🤖 AI Summary
In single-view 2D indoor scene reconstruction, severe depth ambiguity and complex instance occlusion lead to geometric distortion and incomplete layout estimation. To address these challenges, this paper proposes a two-stage decoupled framework: first performing modality-agnostic instance completion and layout refinement, then generating geometric structure. Key contributions include: (1) the first diffusion-based modular architecture for indoor scene reconstruction; (2) modality-agnostic instance completion tailored to indoor scenes; (3) layout-aware dedicated layout refinement; and (4) a hybrid depth estimation scheme coupled with 2D/3D joint view alignment. Evaluated on the 3D-Front dataset, our method significantly outperforms state-of-the-art approaches in both geometric accuracy (e.g., Chamfer distance, F-Score) and visual realism (e.g., LPIPS, FID). The resulting high-fidelity reconstructions support practical applications in interior design, real estate visualization, and augmented reality.
📝 Abstract
We propose a modular framework for single-view indoor scene 3D reconstruction, where several core modules are powered by diffusion techniques.
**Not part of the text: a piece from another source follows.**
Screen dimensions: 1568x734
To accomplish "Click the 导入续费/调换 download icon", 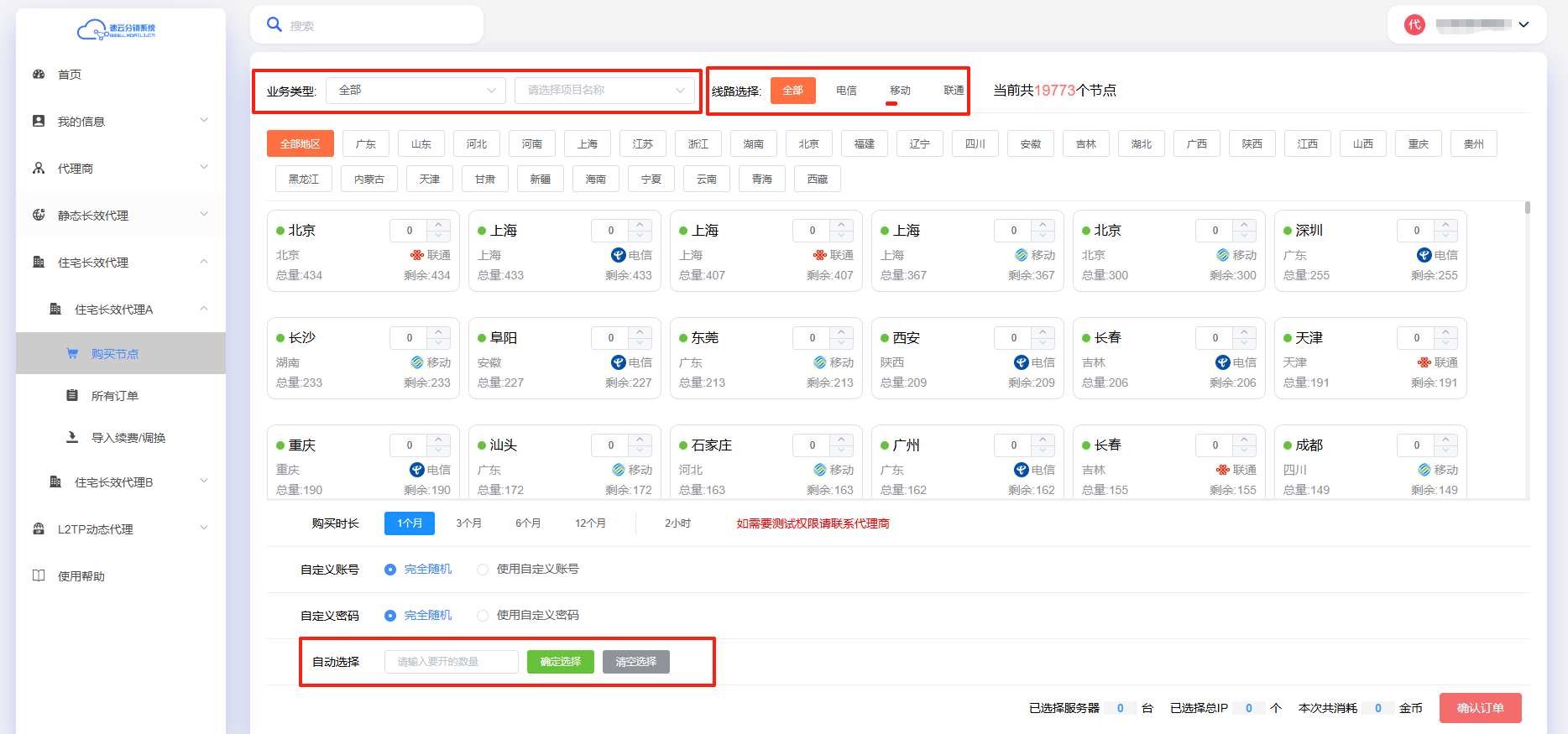I will (72, 437).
Traditional approaches for this task often struggle with the complex instance shapes and occlusions inherent in indoor environments. They frequently overshoot by attempting to predict 3D shapes directly from incomplete 2D images, which results in limited reconstruction quality. We aim to overcome this limitation by splitting the process into two steps: first, we employ diffusion-based techniques to predict the complete views of the room background and occluded indoor instances, then transform them into 3D. Our modular framework makes contributions to this field through the following components: an amodal completion module for restoring the full view of occluded instances, an inpainting model specifically trained to predict room layouts, a hybrid depth estimation technique that balances overall geometric accuracy with fine detail expressiveness, and a view-space alignment method that exploits both 2D and 3D cues to ensure precise placement of instances within the scene. This approach effectively reconstructs both foreground instances and the room background from a single image. Extensive experiments on the 3D-Front dataset demonstrate that our method outperforms current state-of-the-art (SOTA) approaches in terms of both visual quality and reconstruction accuracy. The framework holds promising potential for applications in interior design, real estate, and augmented reality.